■ **To do**
Without the pictures, set down exactly the lines from the one that contains "Viewport: 1080px width, 952px height." to the end of the entries, both included, and nothing besides.

■ **Input records**
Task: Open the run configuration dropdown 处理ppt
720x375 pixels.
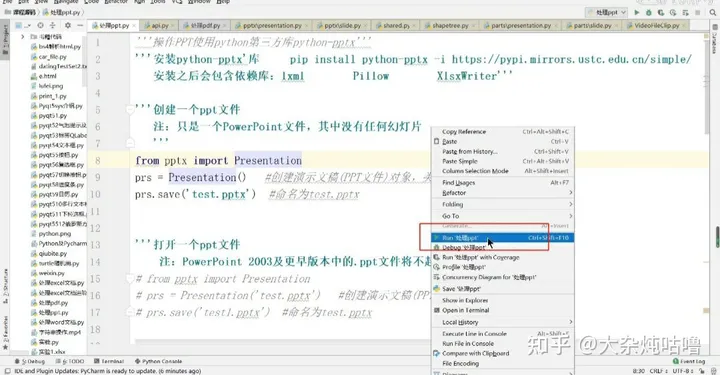Action: click(606, 12)
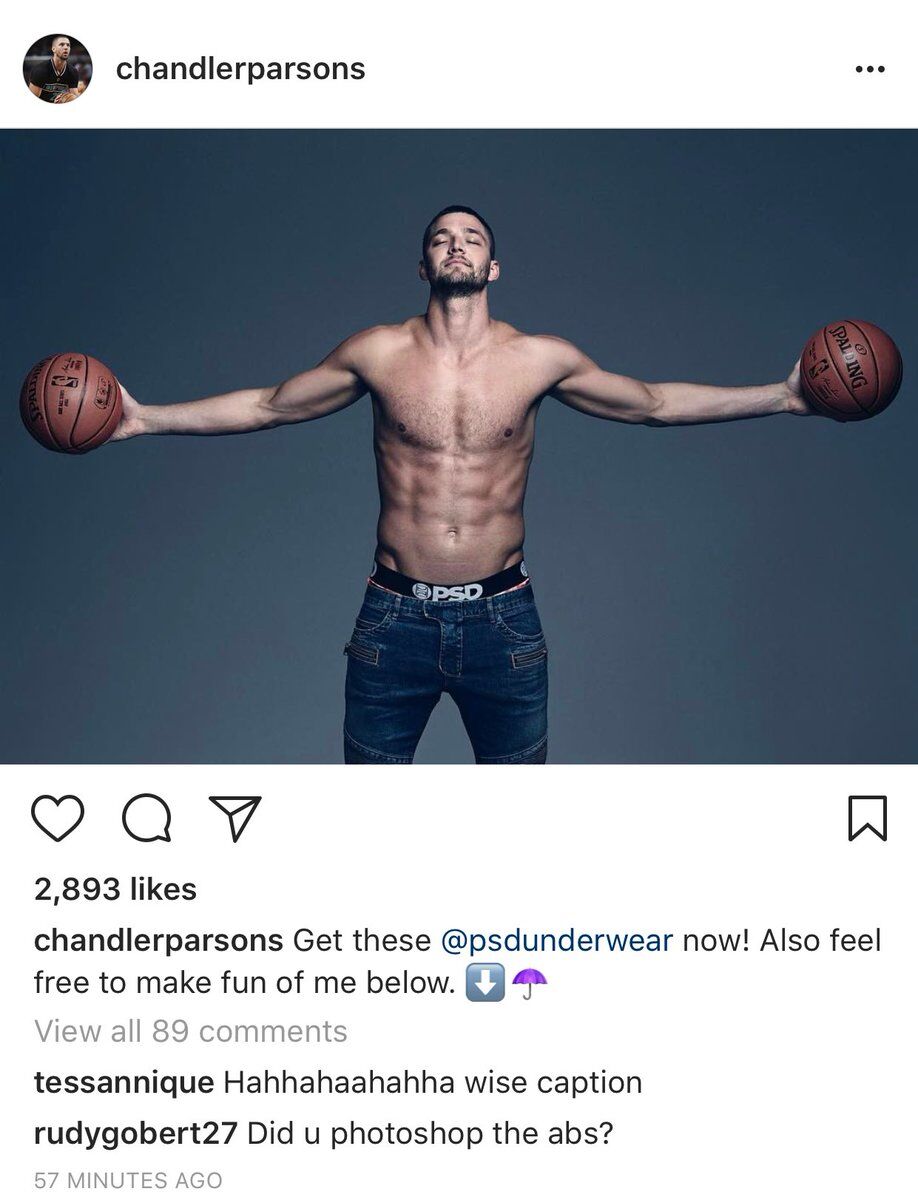Image resolution: width=918 pixels, height=1200 pixels.
Task: Save post with bookmark icon
Action: 867,818
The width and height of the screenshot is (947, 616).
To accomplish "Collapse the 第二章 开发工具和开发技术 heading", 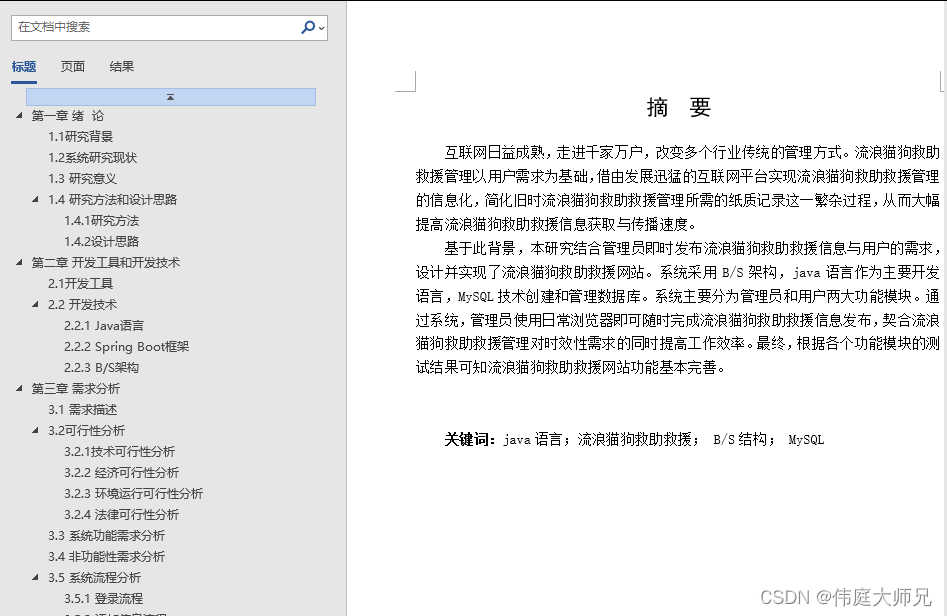I will point(19,262).
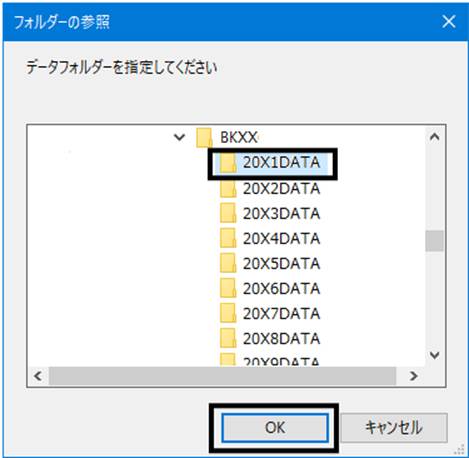Click the horizontal scrollbar left arrow
Screen dimensions: 469x458
click(x=38, y=376)
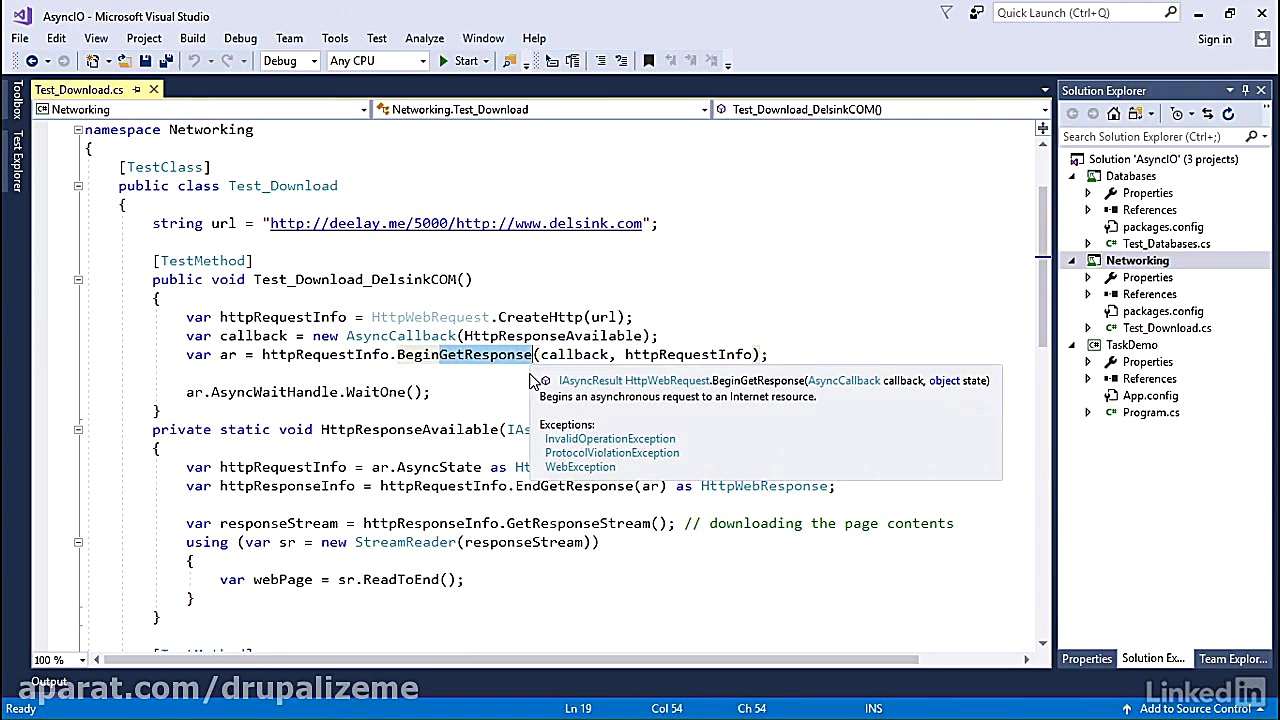Screen dimensions: 1280x720
Task: Open the Any CPU platform dropdown
Action: coord(377,61)
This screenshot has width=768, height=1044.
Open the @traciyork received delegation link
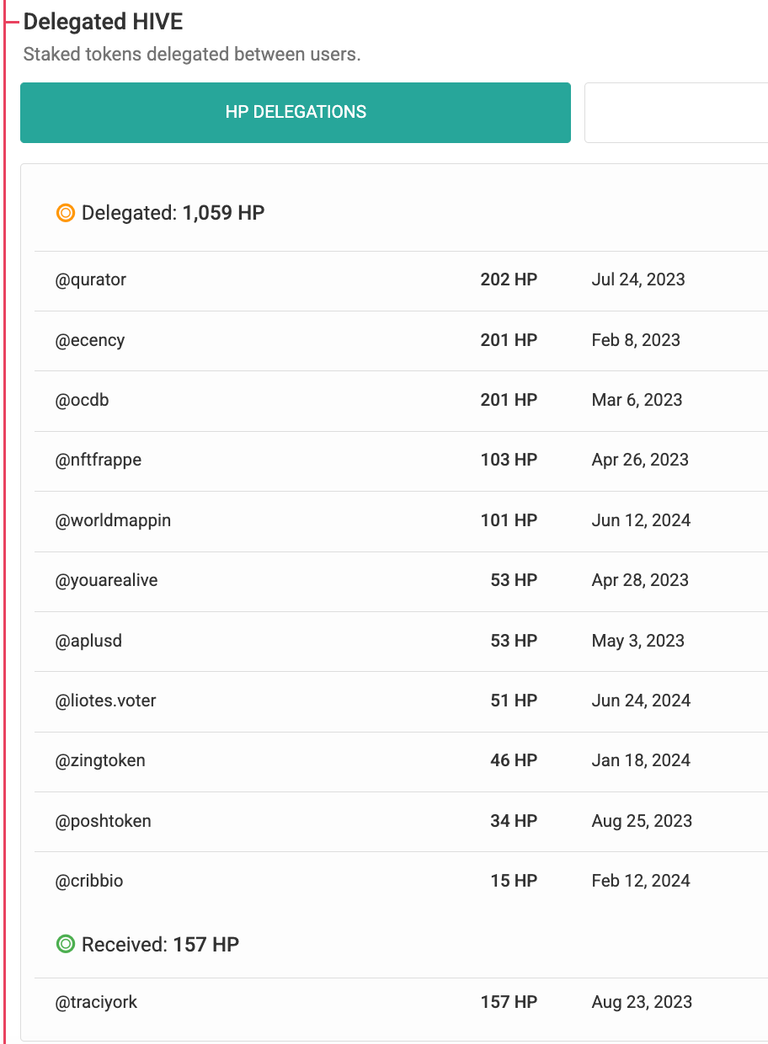click(96, 1002)
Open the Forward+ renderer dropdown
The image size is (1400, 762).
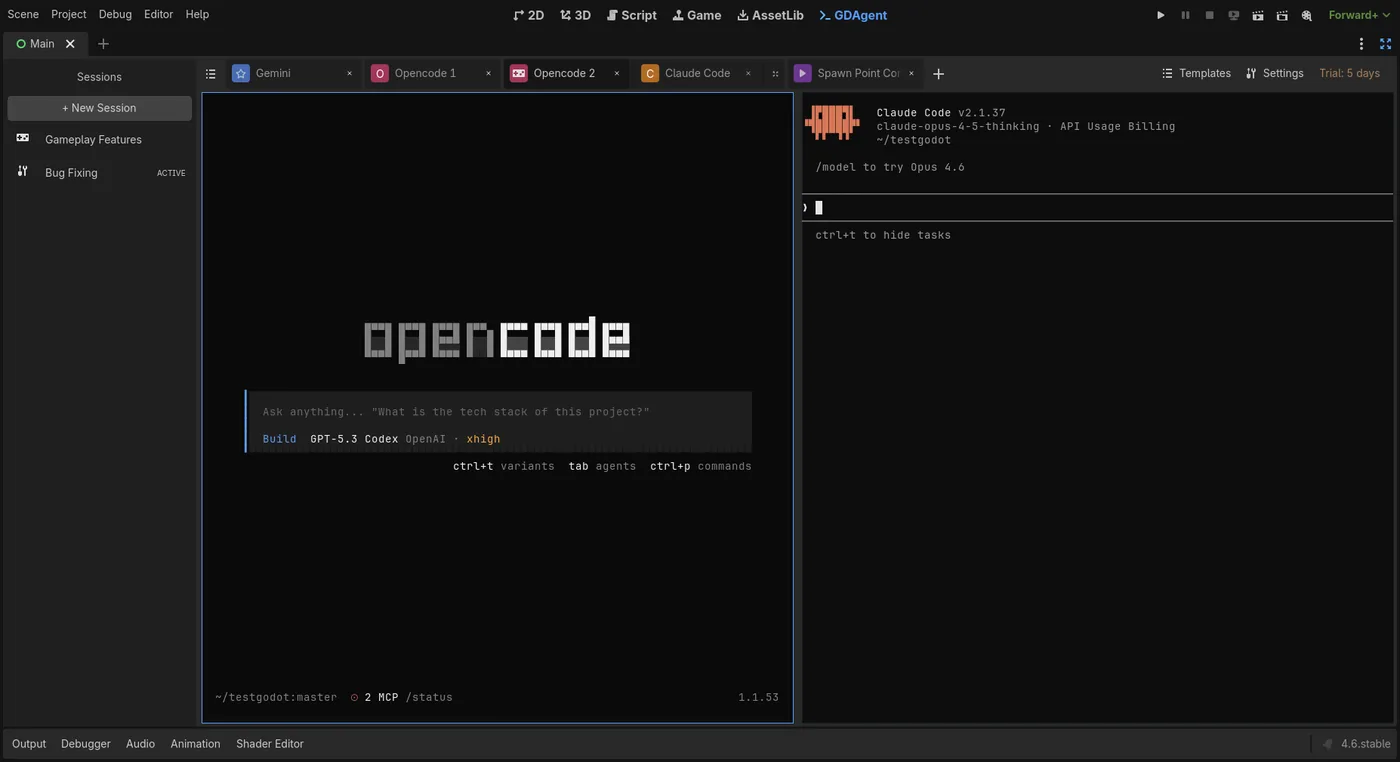pyautogui.click(x=1358, y=14)

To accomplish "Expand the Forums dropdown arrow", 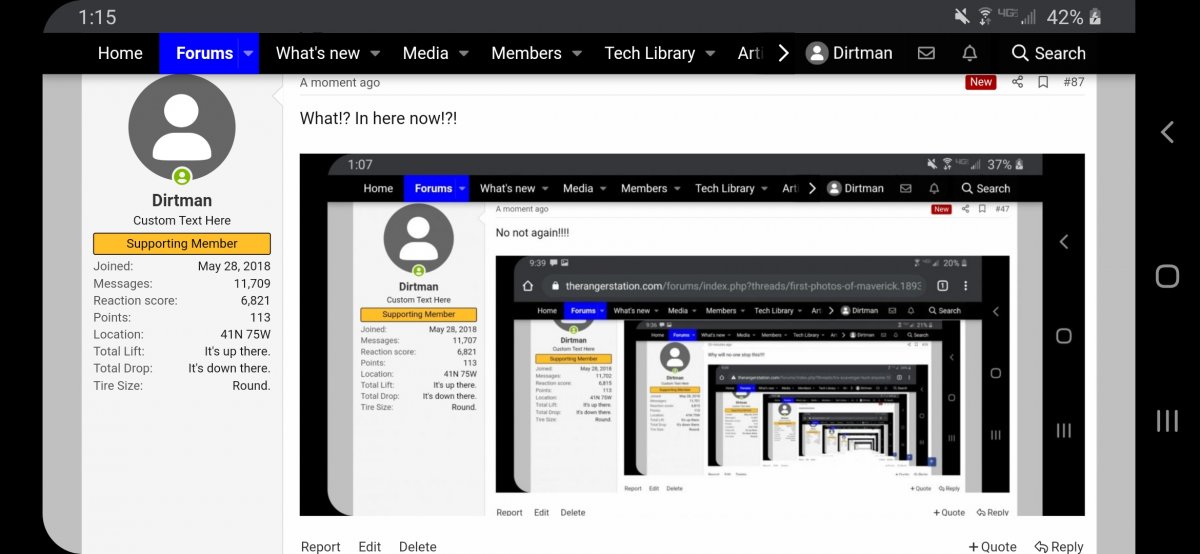I will coord(248,53).
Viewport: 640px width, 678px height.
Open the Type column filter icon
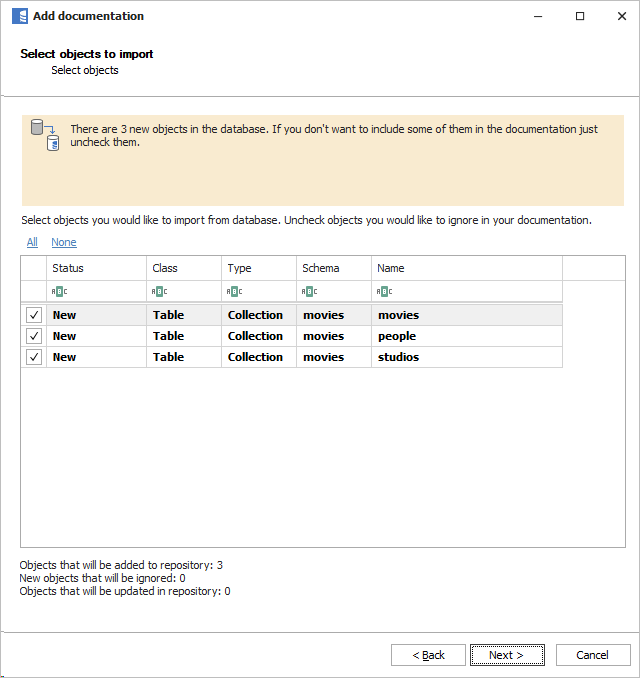click(x=234, y=291)
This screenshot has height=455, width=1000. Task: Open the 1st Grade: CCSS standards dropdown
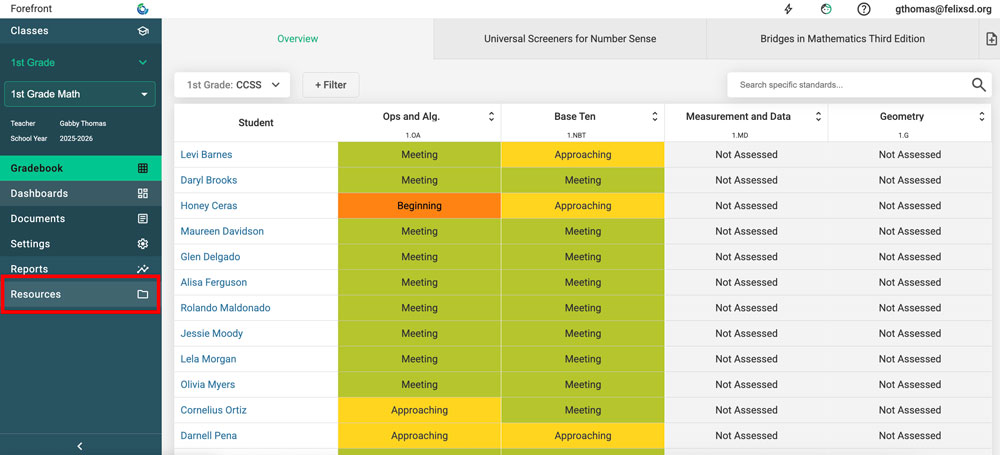(x=233, y=85)
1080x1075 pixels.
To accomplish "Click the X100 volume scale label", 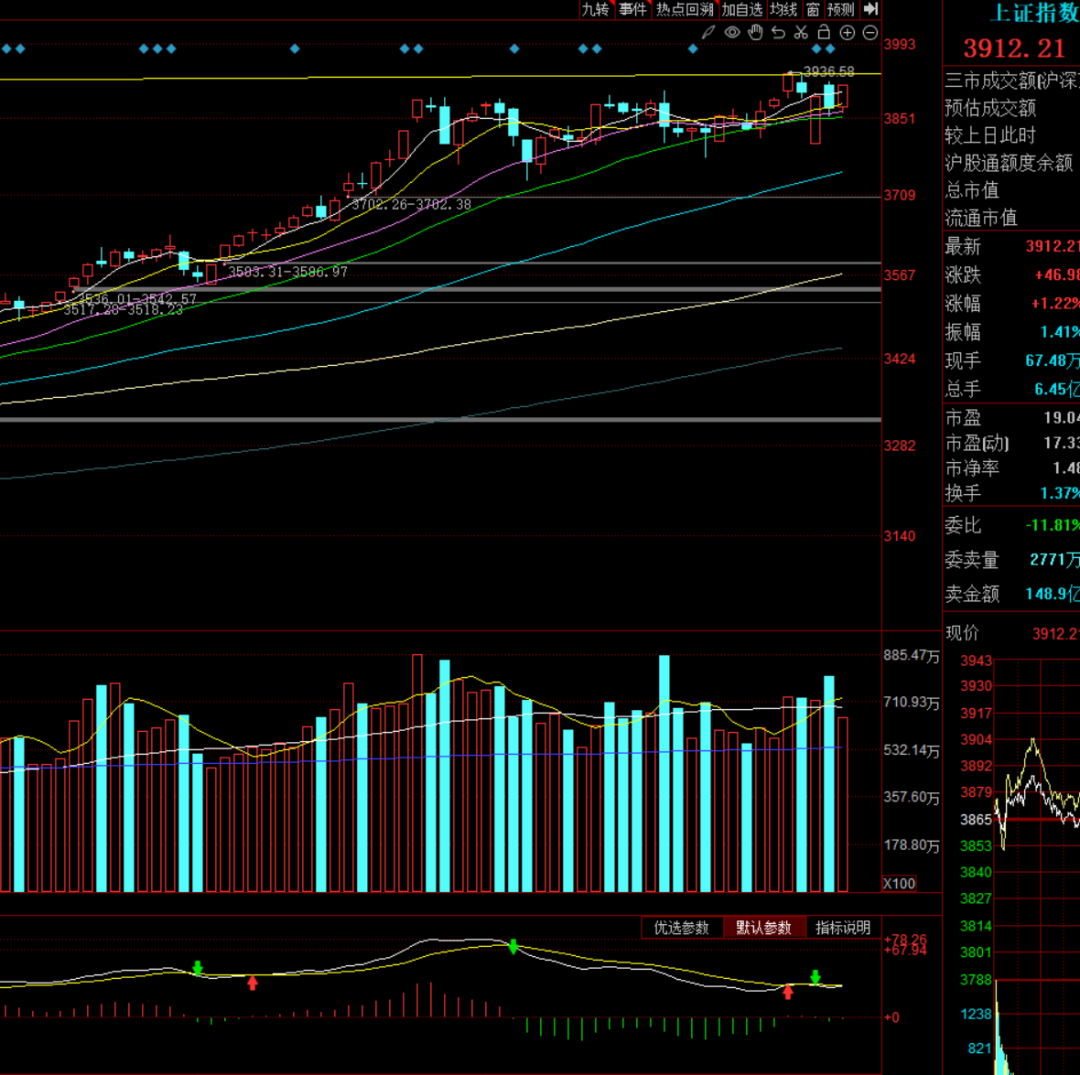I will tap(897, 884).
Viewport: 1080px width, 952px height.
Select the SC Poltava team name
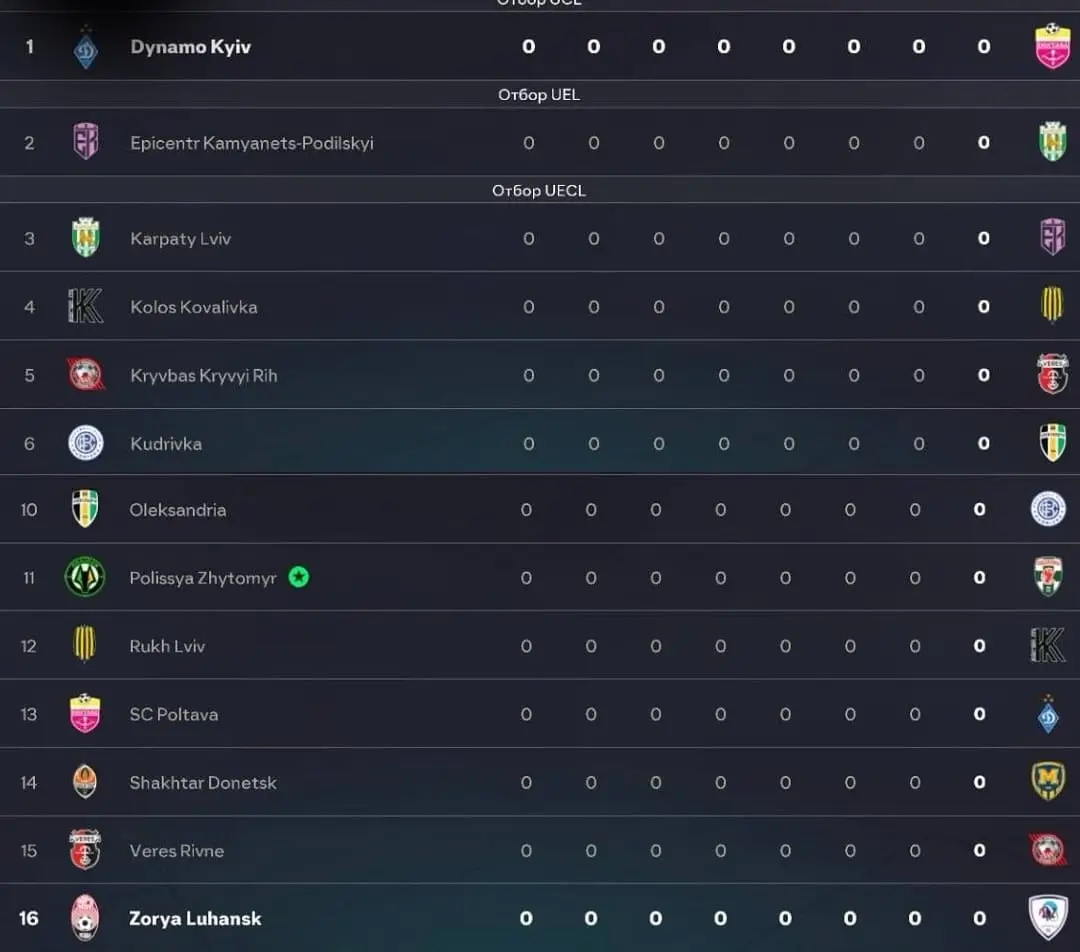point(173,714)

■ **Your response**
Viewport: 1080px width, 952px height.
Select the SC Poltava team name
point(173,714)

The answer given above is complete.